Sunday, June 25, 2023

I Am Homeless If This Is Not My Home by Lorrie Moorer

 

The car sped forward. Glued to the windshield, in the form of the rearview mirror, was a little landscape painting of the very recent past. [122]

But nothing was Lily's home, though he did not say this. It was not her fault that her sudden hectic love was always like that- a flash mob that emerged from nowhere, a dance that twisted out of anonymous movement, then receded back into the crowd, which was sometimes shouting, "The whole world is watching" and sometimes "Free Barabbas." [135]

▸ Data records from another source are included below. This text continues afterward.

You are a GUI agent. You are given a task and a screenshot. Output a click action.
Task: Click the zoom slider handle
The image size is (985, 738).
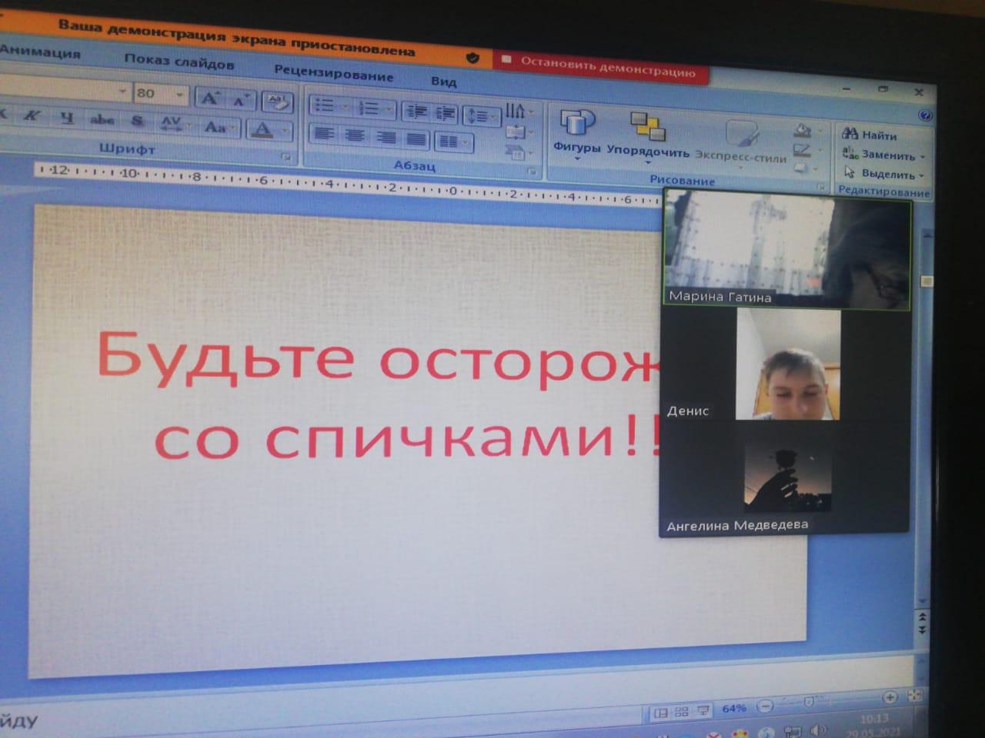click(808, 702)
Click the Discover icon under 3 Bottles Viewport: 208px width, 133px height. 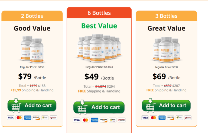click(x=171, y=118)
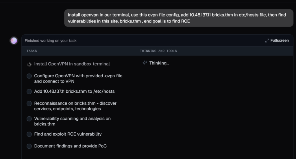Click status circle for Configure OpenVPN task

coord(29,76)
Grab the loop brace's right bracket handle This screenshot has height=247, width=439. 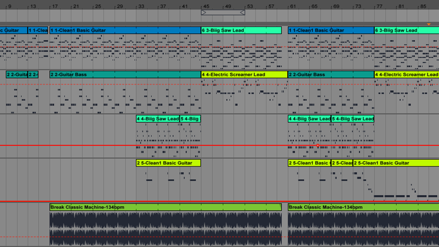(x=243, y=12)
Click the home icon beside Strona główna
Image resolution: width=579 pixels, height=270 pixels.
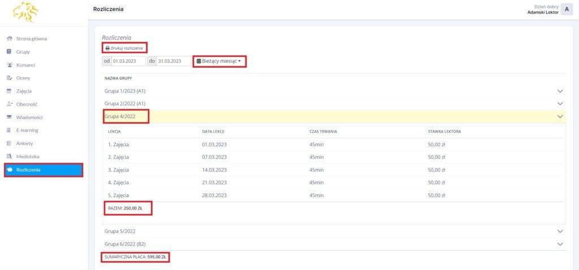(x=9, y=39)
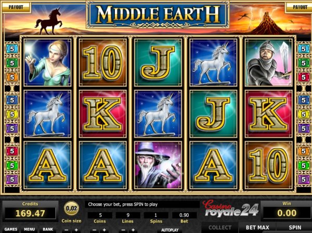Click the wizard symbol on the reels
This screenshot has height=233, width=312.
point(158,165)
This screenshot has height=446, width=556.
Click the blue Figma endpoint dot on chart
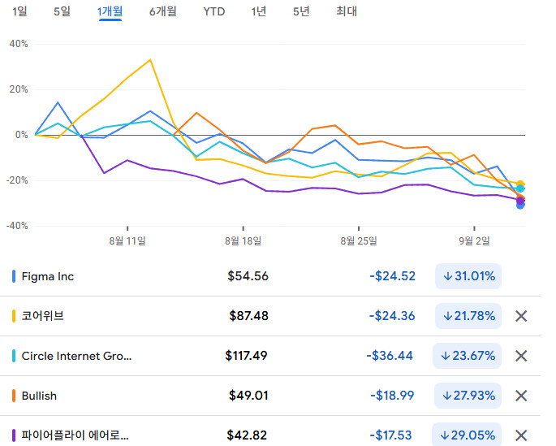pos(520,205)
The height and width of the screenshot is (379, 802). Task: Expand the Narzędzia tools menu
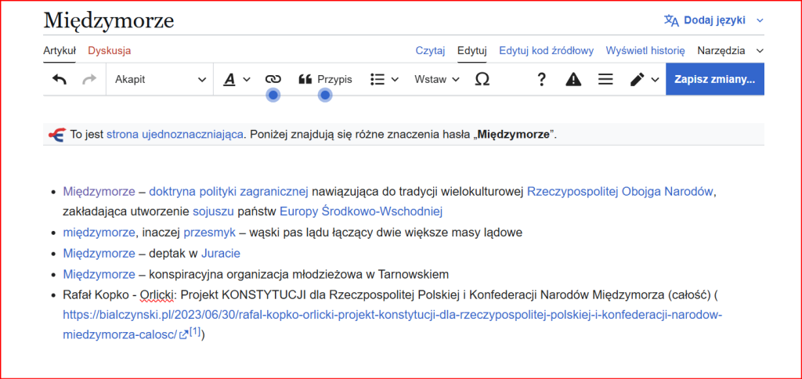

Damnably unsatisfactory novel. Moore's sentences, as regularly described, are jewel-like: hilarious and bracing and perceptive. I could read them infinitely. But the stories - if I can call them that - go nowhere: a present tense narrative about a trouble relationship between a man and his suicidal female partner, who seems to die early but won't go away (or shut up), and a historical narrative conveyed in a couple of letters from a woman to her (dead?) sister, in the aftermath of the civil war. The man in the present tense seems to find a copy of the Civil War correspondence, but that's it for resonance, as far as I could tell. And the present tense tale of the man driving his (dead?) wife across the country in a car also falls flat. Or maybe I'm just bitchy. 


Anyway, endless quotable sentences. I'd pull some out and type them up here, but there are a dozen on every page. Lorrie Moore is something else.